When was the last time you faced this problem?
- This question helps you understand the problem through real-life examples that your customer faced.
Why did you find it challenging?
- Customers buy the why, not what or how. This question helps us find the right frame for our product/offering from the customer's perspective.
What solutions have you tried so far?
- This question helps you identify potential competitor, both competing products and patched-together workarounds.
What don't you like about your current solution?
- This question uncovers any features you might want to build as a way to differentiate.
What is the cost of the [x] problem?
- This question will give you a grip on the depth/size of the problem.
How often does this problem occur?
- Repeat occurrence is a good sign. If the problem occurs repeatedly, that means this is a problem worth solving.
How much budget is available (or do you think will be available) to solve this problem?
- This question aims to discover if there is serious interest or willingness to solve the problem from the customer. Even if the customer is willing to solve the problem, if they don't have the budget, it's unlikely to translate into sales (yet). Remember that the most stark difference between B2B and B2C is sales.
Post-launch means that you already have customers using the product. So you should tailor your questions to learn how customers perceive and understand your product.

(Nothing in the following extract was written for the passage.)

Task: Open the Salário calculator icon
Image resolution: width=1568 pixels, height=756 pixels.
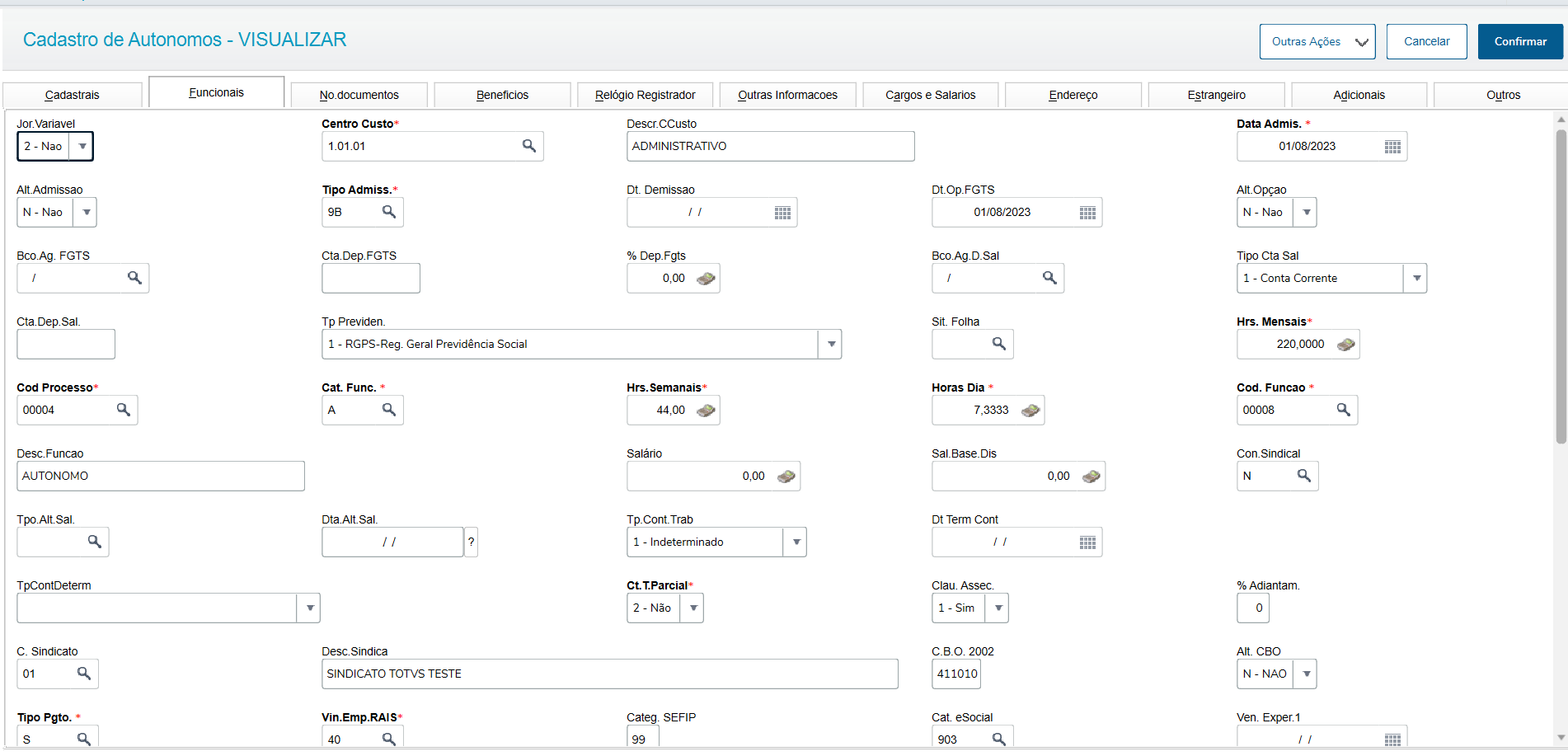Action: (x=786, y=477)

Why do you use our product? (or, why did you choose our product?)
- Ask them the "why". Ask what problem they were trying to solve before onboarding and how your product solves it.

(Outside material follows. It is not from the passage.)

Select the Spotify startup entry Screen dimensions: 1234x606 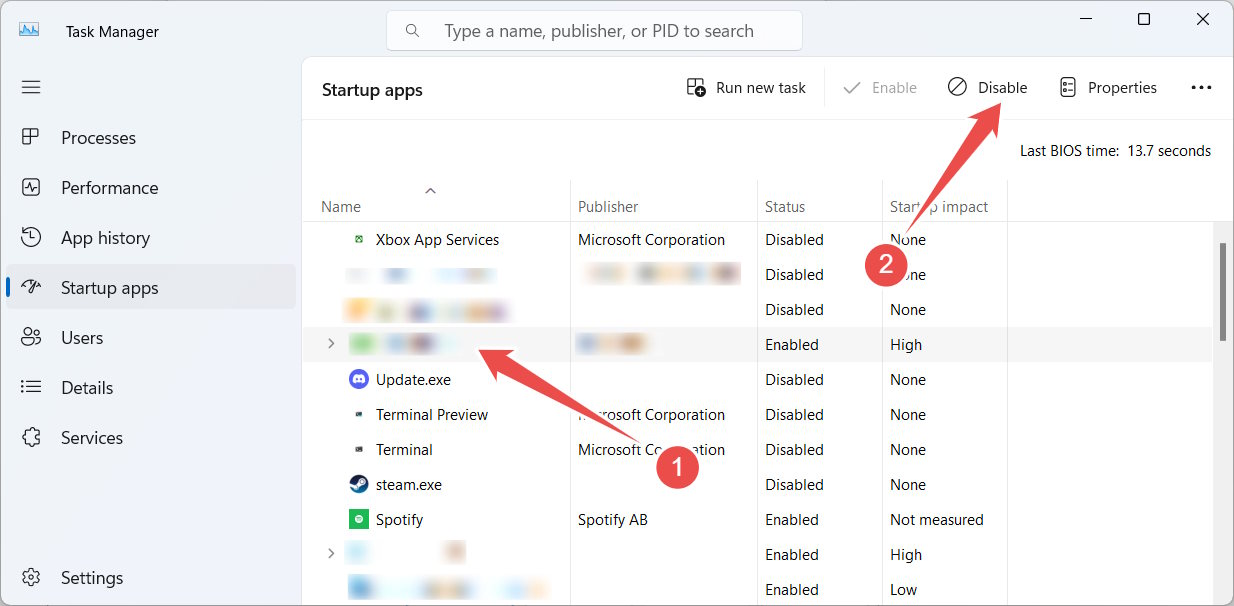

Why do you like our product?
- Ask why they "like" your product. If they are using your product over another competitor, it's probably because they like at least one thing about your product over the other. In most B2B SaaS markets, except for truly revolutionary ideas, you're almost always improving an existing solution. If the case, then figuring out why customers chose your product can help us envision our product roadmap.
What don't you like about our product?
- Asking customers what they don't like about using our product or what they find most challenging to do in the product to take action [x] can give you hints on why they churn.
- This will also give you guidance on new features or improvement ideas.
Achieve three great outcomes by asking these questions
1. A simple product with exciting new features
What we call a "product" is effectively a collection of features that work together. On their own, features don't mean much; it's only when they come together that they become a solution to a specific problem.
There may be features in your product that are less important or even unnecessary to solve that problem. However, they only add to the complexity of the product and hinder usability.
Asking these questions will be a starting point to simplifying the product and understanding which features will be exciting vs. another addition to the bloat.
2. Prevent churn and achieve high retention
What kills SaaS is often churn, not growth. To understand why customers churn, you'll need to closely examine what problems customers want to solve using our solution and why churned customers failed to solve them.
Once you understand the reasons for churn, you can create a concrete roadmap to fix things that cause them.
3. A strong market positioning
Even if you're pre-product market fit, if you have a customer, there's a reason that the customer is using your product. And this might not be something obvious. Even if you design the product to work in a particular way, customers might find another way to use it to solve their problems. It's your job as a founder to find this out. Once you know how customers are solving their problems with your product, you can use it to position your product in the market better.
In conclusion, talking to customers is a vital aspect of being a successful founder. Whether you're in the early stages of ideation or post-launch, engaging in sales conversations and actively listening to customers can provide invaluable insights.
By understanding their needs, pain points, and the solutions they seek, you can refine your product, prevent churn, and position your offering effectively in the market. So, prioritize customer conversations and harness the power of direct engagement to drive the growth and success of your startup.